When the deep solemn sound from the belfry comes down like a voice from the sky.

(4)
At night.—The Psalms contain many references to prayer and meditation during the “night watches”. David, like Jacob, realized that God “visited” him “in the night”. Mr. Strachey, writing to Lady Louis, says: “You once expressed a wish to be sure that Maurice had as much personal religion as knowledge of spiritual truth. I think you have since learnt enough to satisfy you on this point; but you will be interested in hearing that Miss B., speaking of him, said, ‘He is a man of much prayer; his sisters told me that when he was with them they frequently found that he had not been in bed all night, having spent the whole night in prayer’.” [Note: The Life of Frederick Denison Maurice, i. 205.]

I am not surprised at David’s praying to God in the night watches; in his rising from his bed and ascending to the roof of his house, and when the “mighty heart” of the city “was lying still,” and “the mountains which surrounded Jerusalem” were sleeping in the calm brilliancy of an Eastern night, that he should gaze with rapture on the sky, and pour forth such a beautiful psalm of praise as “When I consider the heavens, the work of thy fingers”.

The night is more suited to prayer than the day.
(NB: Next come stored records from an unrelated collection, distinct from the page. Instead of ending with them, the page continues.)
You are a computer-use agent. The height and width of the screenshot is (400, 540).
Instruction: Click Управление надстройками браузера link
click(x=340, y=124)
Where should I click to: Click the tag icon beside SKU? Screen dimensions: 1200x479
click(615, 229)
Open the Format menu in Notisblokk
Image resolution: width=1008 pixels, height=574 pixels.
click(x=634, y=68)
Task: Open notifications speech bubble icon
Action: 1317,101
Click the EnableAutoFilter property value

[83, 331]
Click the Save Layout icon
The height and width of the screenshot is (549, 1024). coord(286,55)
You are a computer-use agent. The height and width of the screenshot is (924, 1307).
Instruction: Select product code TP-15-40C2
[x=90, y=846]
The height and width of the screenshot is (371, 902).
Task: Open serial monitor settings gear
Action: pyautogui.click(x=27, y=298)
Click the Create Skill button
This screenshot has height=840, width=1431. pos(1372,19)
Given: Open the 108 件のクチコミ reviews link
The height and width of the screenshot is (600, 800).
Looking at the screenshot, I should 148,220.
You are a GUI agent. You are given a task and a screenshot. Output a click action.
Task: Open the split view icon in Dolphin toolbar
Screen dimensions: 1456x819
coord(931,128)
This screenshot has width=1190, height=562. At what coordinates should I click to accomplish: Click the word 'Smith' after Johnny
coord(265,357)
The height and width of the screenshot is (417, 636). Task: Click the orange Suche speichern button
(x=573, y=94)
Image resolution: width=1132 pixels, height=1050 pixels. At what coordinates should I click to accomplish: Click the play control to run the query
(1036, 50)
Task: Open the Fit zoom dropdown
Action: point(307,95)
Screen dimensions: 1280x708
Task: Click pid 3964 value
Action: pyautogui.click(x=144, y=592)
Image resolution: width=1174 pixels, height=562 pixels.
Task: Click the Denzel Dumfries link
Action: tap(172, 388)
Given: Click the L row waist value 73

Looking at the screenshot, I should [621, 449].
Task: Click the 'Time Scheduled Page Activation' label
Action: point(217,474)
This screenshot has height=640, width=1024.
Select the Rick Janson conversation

I never awake in the middle of the night without feeling induced to commune with God. One feels brought more into contact with Him. The whole world around us, we think, is asleep. God the Shepherd of Israel slumbers not, nor sleeps. He is awake, and so are we I We feel, in the solemn and silent night, as if alone with God. And then there is everything in the circumstances around you to lead you to pray. The past is often vividly recalled. The voices of the dead are heard, and their forms crowd around you. No sleep can bind them. The night seems the time in which they should hold spiritual commune with man. The future too throws its dark shadow over you—the night of the grave, the certain death-bed, the night in which no man can work. And then everything makes such an impression on the mind at night, when the brain is nervous and susceptible; the low sough of the wind among the trees, the roaring, or eerie whish of some neighbouring stream, the bark or low howl of a dog, the general impressive silence, all tend to sober, to solemnize the mind, and to force it from the world and its vanities, which then seem asleep, to God, who alone can uphold and defend. [Note: Memoir of Norman Macleod, 1: 151.]